For Republicans, the answer has been, and ever shall be, cutting taxes to spur growth with lots of military spending.  Except that in this case, the tax cuts being discussed actually caused the greatest portion of the structural deficit that the Federal government and the country face today.  The Bush tax cuts amounted to over $650 billion dollars that was never paid for and simply added to the deficit.  On top of that, President G.W. Bush and the Republican led Congress signed into law one of the largest expansions of Medicare in history with a new drug plan, all while lowering government revenues and adding the cost to the deficit as well.  There were those two wars that were just added to the deficit as well, but who's counting?

On the political front, Republicans are painting the issue as Democrats raising taxes on small business, hurting job prospects.  In reality, Democrats are actually only interested in letting the tax cuts on the wealthiest 3% of Americans expire while continuing the tax cuts for the shrinking middle class.  The interesting thing is, that it appears that despite all of the cries from Republicans about Democratic spending on the stimulus package to stave off financial disaster, they themselves aren't actually interested in the deficit.  The way the GOP has decided to make this an election issue belies their past positions of overspending and cutting taxes, which we know now is a toxic mix.  Continuing to pay for tax breaks for the rich with borrowed money will not balance the budget at this point, especially for the richest Americans who have seen their fortunes rise while the middle class has been eroded.

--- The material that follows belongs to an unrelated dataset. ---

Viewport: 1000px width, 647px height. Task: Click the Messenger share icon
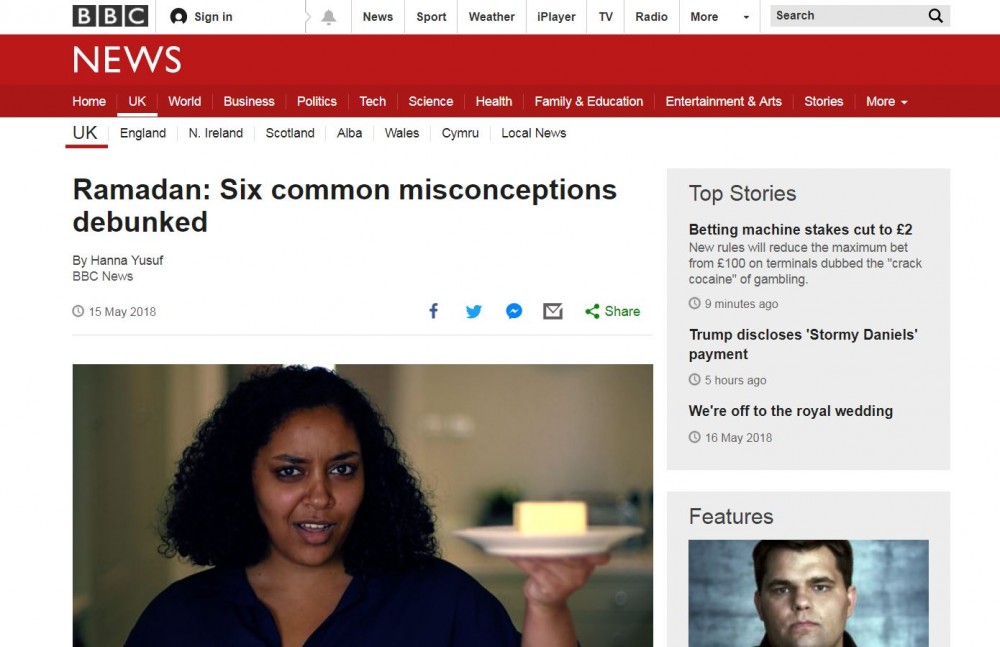point(514,311)
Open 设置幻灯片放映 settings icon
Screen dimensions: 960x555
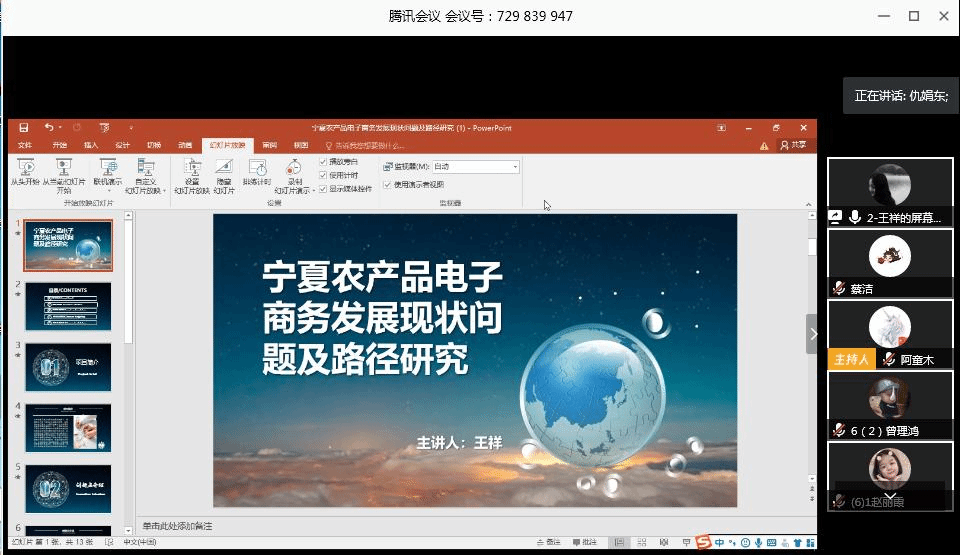coord(192,168)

To put a point on it, David Stockman who was a director of the Office of Management and Budget under President Ronald Regan had some harsh words for modern Republicans.  He began bluntly stating, "If there were such a thing as Chapter 11 for politicians, the Republican push to extend the unaffordable Bush tax cuts, would amount to a bankruptcy filing."  And it got worse from there.

He lays out what he calls the 'Four Deformations of the Apocalypse', and hammers Republicans for their blind faith in Friedman economics after seeing it bring about this latest economic collapse.  As an example Stockman asserts, " The second unhappy change in the American economy has been the extraordinary growth of our public debt. In 1970 it was just 40 percent of gross domestic product, or about $425 billion. When it reaches $18 trillion, it will be 40 times greater than in 1970. This debt explosion has resulted not from big spending by the Democrats, but instead the Republican Party's embrace, about three decades ago, of the insidious doctrine that deficits don't matter if they result from tax cuts."